NCIRD provides subject matter expertise for 19 nationally notifiable conditions for which NCIRD programs rely on the electronic data in NNDSS. In support of the CDC Surveillance Strategy and the CSTE call for data standardization and harmonization (15-EB-01 “Common Data Structure for NNDs”), NCIRD participates in the NNDSS Modernization Initiative (NMI) with mumps and pertussis. In addition, to address provisioning challenges for NNDSS historical data already received at CDC, NCIRD initiated and supports the NNDSS Data Accessibility Project (NDAP).
METHODS:
For mumps, pertussis, and other conditions (e.g., varicella) for which message mapping guides (MMGs) are being developed, NCIRD Surveillance Office compares and aligns variables from all data sources (e.g., worksheets, older MMGs, NETSS, NBS, electronic laboratory reporting, immunization information systems) to identify similar concepts across conditions. Opportunities for standardization and harmonization are described and NCIRD subject matter experts then select appropriate harmonization options. For NDAP, NCIRD staff (e.g., epidemiologists, informaticians, SAS/SQL coders, data managers) are collaborating on data store access, validation, and analysis to provide historical data to CDC programs in HL7, NETSS, and NBS formats.
RESULTS:
As of April 2015, there were 110 total mumps MMG variables and 118 total pertussis MMG variables. Of those, 81 (74% of mumps, 69% of pertussis) were harmonized. Of 26 total mumps vaccine variables and 24 total pertussis vaccine variables, 24 (92% mumps, 100% pertussis) were harmonized. All of the 49 total lab variables on each MMG were harmonized. The previous (2009) varicella MMG had 161 total variables, of which 110 (68%) were not harmonized. NCIRD harmonization for varicella (October 2015) identified 120 total varicella variables; 94 (78%) were harmonized with mumps, pertussis, or other source. Of 22 varicella vaccine variables and 54 varicella lab variables, 22 (100%) and 52 (96%), respectively, were harmonized.
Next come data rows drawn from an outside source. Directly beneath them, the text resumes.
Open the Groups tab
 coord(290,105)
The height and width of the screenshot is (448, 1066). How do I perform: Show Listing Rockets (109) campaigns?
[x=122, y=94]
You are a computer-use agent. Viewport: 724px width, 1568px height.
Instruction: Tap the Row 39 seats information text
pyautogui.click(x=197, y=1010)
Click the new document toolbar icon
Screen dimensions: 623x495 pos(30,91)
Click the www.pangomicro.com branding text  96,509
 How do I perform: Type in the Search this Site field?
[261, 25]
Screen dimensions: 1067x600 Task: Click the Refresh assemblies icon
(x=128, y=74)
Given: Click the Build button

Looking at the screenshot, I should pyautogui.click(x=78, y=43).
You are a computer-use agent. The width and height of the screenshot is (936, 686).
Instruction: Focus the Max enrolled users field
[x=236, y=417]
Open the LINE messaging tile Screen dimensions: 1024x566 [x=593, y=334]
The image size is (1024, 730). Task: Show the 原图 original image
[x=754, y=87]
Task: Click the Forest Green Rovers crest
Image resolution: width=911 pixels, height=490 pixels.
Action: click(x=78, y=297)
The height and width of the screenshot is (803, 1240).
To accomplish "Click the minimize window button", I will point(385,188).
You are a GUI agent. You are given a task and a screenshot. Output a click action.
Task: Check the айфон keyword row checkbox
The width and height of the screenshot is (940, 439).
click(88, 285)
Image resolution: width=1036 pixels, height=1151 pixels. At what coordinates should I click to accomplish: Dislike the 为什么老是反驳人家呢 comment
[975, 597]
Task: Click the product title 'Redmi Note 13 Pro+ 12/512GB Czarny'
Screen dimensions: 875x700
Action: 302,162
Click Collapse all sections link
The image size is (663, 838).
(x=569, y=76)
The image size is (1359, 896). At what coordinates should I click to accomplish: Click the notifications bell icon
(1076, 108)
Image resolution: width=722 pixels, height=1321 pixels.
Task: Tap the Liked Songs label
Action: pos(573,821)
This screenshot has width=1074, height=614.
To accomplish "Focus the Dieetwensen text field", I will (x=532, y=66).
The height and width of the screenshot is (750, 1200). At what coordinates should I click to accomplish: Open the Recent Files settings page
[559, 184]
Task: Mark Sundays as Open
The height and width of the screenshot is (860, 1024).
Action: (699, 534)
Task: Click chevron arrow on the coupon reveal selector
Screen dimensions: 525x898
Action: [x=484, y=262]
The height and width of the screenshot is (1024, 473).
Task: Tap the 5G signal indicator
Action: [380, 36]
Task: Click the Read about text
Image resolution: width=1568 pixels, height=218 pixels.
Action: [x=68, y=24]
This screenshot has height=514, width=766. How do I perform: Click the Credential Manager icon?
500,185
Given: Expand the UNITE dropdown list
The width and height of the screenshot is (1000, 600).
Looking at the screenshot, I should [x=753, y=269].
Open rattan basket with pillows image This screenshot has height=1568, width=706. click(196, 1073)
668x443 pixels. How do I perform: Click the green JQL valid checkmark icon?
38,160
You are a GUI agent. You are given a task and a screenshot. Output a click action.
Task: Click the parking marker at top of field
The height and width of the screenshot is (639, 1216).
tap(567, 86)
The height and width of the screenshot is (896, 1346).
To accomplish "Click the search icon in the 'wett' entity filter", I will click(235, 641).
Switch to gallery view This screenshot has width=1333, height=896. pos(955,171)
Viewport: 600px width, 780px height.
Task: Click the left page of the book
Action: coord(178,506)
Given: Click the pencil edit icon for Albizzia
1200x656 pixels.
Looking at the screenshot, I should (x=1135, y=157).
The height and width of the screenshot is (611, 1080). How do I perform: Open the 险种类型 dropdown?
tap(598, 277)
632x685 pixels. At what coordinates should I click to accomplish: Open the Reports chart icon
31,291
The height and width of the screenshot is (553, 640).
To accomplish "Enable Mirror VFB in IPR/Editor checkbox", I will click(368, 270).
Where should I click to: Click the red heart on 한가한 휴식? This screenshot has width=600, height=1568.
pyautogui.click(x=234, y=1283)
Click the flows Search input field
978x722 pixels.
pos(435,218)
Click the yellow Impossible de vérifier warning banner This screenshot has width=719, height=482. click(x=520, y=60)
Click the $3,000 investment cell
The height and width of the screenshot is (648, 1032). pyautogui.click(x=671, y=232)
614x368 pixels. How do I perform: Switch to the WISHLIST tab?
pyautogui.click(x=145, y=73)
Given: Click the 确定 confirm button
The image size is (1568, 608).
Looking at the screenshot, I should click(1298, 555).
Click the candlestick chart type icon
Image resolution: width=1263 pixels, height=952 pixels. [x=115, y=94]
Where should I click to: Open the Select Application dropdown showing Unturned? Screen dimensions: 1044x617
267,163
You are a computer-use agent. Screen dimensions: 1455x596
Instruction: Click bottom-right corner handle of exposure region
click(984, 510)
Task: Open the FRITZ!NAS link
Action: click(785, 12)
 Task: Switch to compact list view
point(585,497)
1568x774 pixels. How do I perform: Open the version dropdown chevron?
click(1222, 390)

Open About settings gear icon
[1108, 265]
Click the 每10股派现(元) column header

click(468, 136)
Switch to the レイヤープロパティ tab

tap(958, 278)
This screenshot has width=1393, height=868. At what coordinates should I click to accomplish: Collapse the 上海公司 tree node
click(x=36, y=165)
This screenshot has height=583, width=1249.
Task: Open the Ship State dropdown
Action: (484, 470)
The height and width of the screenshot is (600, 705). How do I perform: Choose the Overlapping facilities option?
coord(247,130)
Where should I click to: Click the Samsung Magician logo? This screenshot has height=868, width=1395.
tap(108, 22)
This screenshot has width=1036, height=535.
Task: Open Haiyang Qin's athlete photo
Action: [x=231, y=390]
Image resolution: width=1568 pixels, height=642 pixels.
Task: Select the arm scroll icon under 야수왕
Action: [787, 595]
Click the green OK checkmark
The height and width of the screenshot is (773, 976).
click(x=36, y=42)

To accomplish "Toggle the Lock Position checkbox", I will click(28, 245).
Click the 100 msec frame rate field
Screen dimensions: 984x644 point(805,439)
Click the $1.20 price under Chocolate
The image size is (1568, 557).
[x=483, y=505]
As of December 2015, SAS/SQL code is being written to validate and analyze NDAP mumps, pertussis, and varicella data, although production data is not yet available.
CONCLUSIONS:
Harmonization is possible across clinically and epidemiologically distinct conditions, particularly for laboratory and vaccine related variables, when supported by Center surveillance infrastructure, cooperation of program SMEs, and collaboration with NMI partners. The methods are extensible across infectious and non-infectious program areas but may be challenged by lack of variable repositories as scope broadens. Although NDAP may address access to historical data, benefits of NMI cannot be fully realized until relational data from new harmonized MMGs can be provisioned to CDC programs.